◆ Supplied text ◆
** Begin **
[PATCH 3/6] genirq/affinity: update CPU affinity for CPU hotplug events

Fri Feb 3 06:35:57 PST 2017

Remove a CPU from the affinity mask when it goes offline and add it
back when it returns.  In case the vetor was assigned only to the CPU
going offline it will be shutdown and re-started when the CPU
reappears.

Signed-off-by: Christoph Hellwig <hch at lst.de>
---
 arch/x86/kernel/irq.c      |   3 +-
 include/linux/cpuhotplug.h |   1 +
 include/linux/irq.h        |   9 +++
 kernel/cpu.c               |   6 ++
 kernel/irq/affinity.c      | 157 ++++++++++++++++++++++++++++++++++++++++++++-
 5 files changed, 174 insertions(+), 2 deletions(-)

diff --git a/arch/x86/kernel/irq.c b/arch/x86/kernel/irq.c
index 7c6e9ffe4424..285ef40ae290 100644
--- a/arch/x86/kernel/irq.c
+++ b/arch/x86/kernel/irq.c
@@ -449,7 +449,8 @@ void fixup_irqs(void)
 
 		data = irq_desc_get_irq_data(desc);
 		affinity = irq_data_get_affinity_mask(data);
-		if (!irq_has_action(irq) || irqd_is_per_cpu(data) ||
+		if (irqd_affinity_is_managed(data) ||
+		    !irq_has_action(irq) || irqd_is_per_cpu(data) ||
 		    cpumask_subset(affinity, cpu_online_mask)) {
 			raw_spin_unlock(&desc->lock);
 			continue;
diff --git a/include/linux/cpuhotplug.h b/include/linux/cpuhotplug.h
index d936a0021839..63406ae5b2df 100644
--- a/include/linux/cpuhotplug.h
+++ b/include/linux/cpuhotplug.h
@@ -127,6 +127,7 @@ enum cpuhp_state {
 	CPUHP_AP_ONLINE_IDLE,
 	CPUHP_AP_SMPBOOT_THREADS,
 	CPUHP_AP_X86_VDSO_VMA_ONLINE,
+	CPUHP_AP_IRQ_AFFINIY_ONLINE,
 	CPUHP_AP_PERF_ONLINE,
 	CPUHP_AP_PERF_X86_ONLINE,
 	CPUHP_AP_PERF_X86_UNCORE_ONLINE,
diff --git a/include/linux/irq.h b/include/linux/irq.h
index e79875574b39..4b2a542b2591 100644
--- a/include/linux/irq.h
+++ b/include/linux/irq.h
@@ -214,6 +214,7 @@ enum {
 	IRQD_WAKEUP_ARMED		= (1 << 19),
 	IRQD_FORWARDED_TO_VCPU		= (1 << 20),
 	IRQD_AFFINITY_MANAGED		= (1 << 21),
+	IRQD_AFFINITY_SUSPENDED		= (1 << 22),
 };
 
 #define __irqd_to_state(d) ACCESS_PRIVATE((d)->common, state_use_accessors)
** End **
◆ Items listed in a dataset ◆
** Begin **
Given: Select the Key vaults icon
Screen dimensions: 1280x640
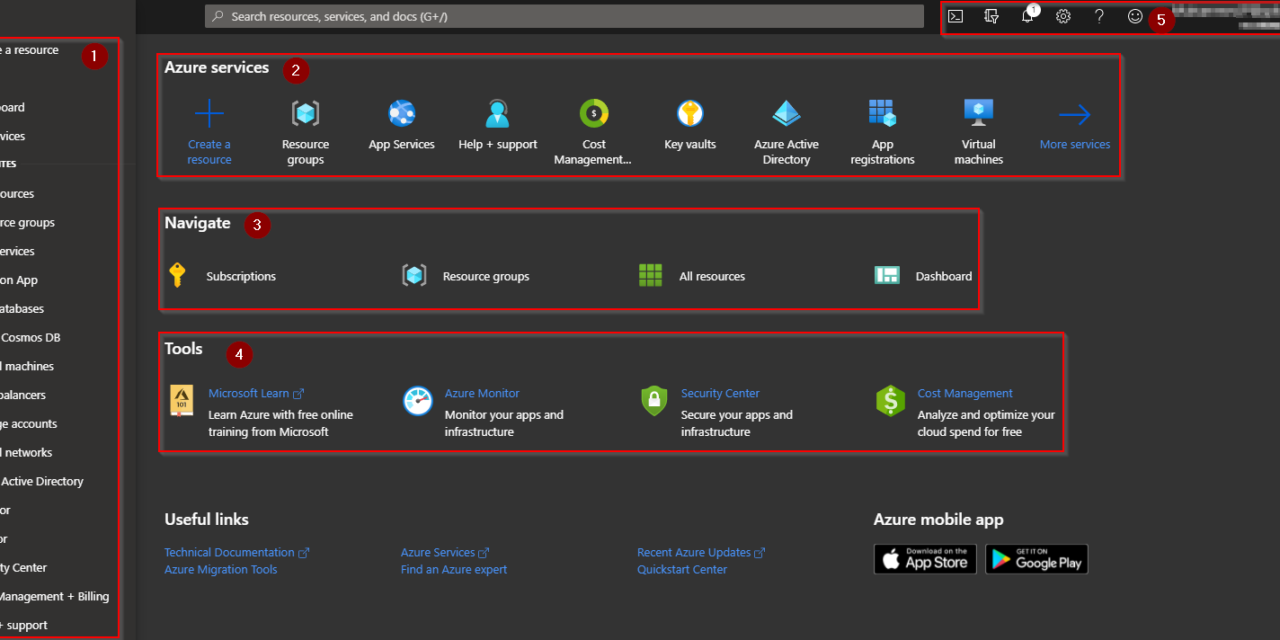Looking at the screenshot, I should tap(690, 114).
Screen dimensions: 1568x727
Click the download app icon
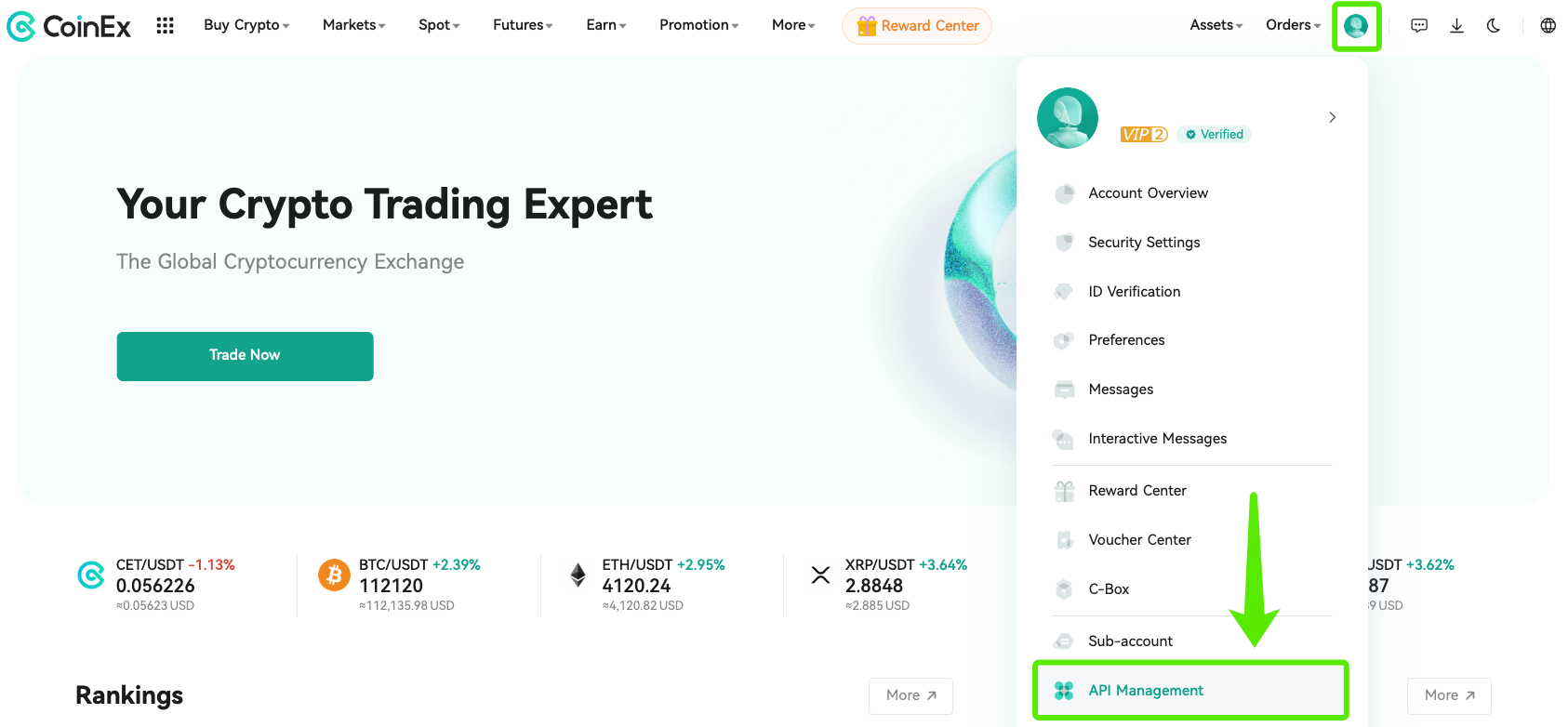(1456, 26)
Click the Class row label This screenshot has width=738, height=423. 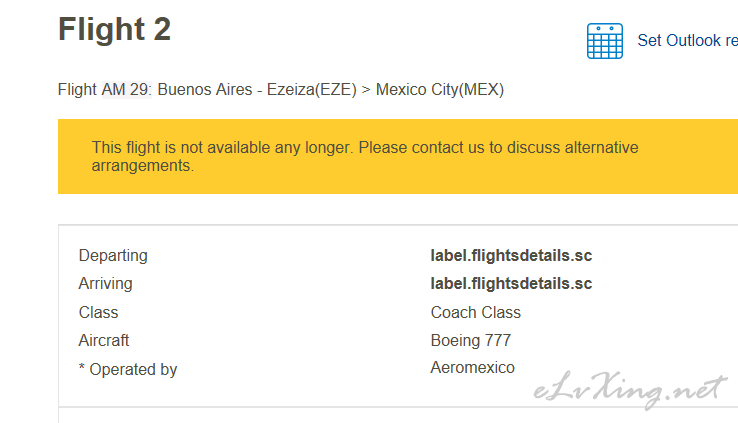point(98,312)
** End **
Translate this sentence from the CPU affinity patch into Spanish: "Remove a CPU from the affinity mask when it goes offline and add it back when it returns."

◆ Result of the exercise ◆
Quita una CPU de la máscara de afinidad cuando se desconecta y vuelve a añadirla cuando regresa.